Dataset entries
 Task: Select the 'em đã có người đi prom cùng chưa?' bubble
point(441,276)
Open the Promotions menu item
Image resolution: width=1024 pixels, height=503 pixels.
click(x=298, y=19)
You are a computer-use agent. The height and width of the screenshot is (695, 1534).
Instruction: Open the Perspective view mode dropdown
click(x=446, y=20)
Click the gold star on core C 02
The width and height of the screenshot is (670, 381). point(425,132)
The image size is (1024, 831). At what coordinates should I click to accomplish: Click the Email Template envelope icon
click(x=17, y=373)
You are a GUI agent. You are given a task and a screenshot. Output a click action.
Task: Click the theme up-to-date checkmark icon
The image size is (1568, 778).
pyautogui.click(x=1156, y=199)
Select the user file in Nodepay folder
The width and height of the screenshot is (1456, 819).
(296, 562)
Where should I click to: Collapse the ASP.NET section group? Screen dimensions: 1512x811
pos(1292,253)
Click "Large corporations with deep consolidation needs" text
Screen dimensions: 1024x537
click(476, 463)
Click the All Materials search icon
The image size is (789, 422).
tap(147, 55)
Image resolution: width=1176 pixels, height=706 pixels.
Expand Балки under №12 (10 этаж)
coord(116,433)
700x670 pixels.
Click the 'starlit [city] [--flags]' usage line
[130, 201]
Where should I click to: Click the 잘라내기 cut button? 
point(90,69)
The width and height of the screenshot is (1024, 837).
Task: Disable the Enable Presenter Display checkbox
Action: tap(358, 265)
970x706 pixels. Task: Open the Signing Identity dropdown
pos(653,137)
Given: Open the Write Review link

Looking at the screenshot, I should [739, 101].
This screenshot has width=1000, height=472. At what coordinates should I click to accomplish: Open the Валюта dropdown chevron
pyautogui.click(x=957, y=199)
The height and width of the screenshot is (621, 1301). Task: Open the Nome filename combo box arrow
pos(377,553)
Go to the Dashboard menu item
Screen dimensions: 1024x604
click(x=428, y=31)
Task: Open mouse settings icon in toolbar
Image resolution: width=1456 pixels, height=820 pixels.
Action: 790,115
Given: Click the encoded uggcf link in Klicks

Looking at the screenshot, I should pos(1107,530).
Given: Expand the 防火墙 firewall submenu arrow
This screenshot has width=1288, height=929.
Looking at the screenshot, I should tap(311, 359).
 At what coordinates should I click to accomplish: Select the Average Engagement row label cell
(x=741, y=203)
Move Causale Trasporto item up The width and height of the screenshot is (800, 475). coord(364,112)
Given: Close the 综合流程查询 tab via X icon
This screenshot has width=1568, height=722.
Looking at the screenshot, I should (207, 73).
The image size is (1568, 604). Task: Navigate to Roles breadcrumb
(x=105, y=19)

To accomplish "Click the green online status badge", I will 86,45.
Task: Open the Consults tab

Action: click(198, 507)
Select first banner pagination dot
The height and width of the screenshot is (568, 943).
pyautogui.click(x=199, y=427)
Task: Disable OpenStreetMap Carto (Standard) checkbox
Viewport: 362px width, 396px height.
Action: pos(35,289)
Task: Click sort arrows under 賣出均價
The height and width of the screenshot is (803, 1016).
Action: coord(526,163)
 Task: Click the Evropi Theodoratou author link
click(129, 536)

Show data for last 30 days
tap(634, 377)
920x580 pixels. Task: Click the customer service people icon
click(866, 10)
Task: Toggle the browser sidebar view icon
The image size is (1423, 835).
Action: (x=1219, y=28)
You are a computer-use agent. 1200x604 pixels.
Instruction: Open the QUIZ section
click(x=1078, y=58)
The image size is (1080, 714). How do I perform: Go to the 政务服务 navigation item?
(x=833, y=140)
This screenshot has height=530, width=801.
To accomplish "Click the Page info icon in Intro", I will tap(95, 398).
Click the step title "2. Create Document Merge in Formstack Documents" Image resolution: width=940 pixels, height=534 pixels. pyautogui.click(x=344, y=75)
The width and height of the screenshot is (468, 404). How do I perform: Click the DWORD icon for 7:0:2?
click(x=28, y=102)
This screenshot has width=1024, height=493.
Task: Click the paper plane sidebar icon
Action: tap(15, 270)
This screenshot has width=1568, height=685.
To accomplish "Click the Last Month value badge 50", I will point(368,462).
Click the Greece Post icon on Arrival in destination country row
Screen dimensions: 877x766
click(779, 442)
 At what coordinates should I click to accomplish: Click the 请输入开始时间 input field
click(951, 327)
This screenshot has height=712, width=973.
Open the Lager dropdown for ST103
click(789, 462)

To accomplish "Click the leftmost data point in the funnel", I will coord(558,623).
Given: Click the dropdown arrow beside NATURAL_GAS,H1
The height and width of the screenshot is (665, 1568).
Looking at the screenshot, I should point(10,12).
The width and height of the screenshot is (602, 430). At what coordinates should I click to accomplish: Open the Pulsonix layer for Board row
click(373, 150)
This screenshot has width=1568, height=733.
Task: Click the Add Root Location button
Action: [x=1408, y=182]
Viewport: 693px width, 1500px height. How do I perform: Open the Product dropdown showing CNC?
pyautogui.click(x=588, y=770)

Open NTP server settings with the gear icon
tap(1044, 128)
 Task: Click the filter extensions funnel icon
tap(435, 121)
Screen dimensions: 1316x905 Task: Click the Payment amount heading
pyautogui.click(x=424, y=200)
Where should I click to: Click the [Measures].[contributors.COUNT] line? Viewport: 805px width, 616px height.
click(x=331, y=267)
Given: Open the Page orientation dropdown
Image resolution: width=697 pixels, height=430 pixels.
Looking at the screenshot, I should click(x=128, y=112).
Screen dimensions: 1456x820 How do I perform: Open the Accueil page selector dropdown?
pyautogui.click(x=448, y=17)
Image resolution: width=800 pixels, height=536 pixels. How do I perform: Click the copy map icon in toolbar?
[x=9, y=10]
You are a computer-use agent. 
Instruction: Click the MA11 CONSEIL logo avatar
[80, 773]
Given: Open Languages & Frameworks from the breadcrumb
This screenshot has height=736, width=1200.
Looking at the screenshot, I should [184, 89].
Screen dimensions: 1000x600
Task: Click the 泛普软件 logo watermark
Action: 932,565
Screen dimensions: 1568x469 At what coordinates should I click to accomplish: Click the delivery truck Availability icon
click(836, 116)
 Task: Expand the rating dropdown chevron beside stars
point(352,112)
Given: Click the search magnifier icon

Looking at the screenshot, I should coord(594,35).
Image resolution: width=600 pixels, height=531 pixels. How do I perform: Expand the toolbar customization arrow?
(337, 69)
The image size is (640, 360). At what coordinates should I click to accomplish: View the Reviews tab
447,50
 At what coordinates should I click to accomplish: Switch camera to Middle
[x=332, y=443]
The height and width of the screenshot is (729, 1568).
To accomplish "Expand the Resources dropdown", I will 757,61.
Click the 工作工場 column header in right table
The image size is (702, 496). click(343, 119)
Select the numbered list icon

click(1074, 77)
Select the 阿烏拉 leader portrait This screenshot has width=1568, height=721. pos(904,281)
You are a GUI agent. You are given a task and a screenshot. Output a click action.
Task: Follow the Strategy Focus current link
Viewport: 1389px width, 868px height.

WORK ITEM:
Within the entries, find all lines holding "computer" and copy each one.

RESULT OF THE TASK:
You are a computer-use agent. The height and width of the screenshot is (695, 1534).
You are a computer-use agent. 1200x604 pixels.
You are a computer-use agent. 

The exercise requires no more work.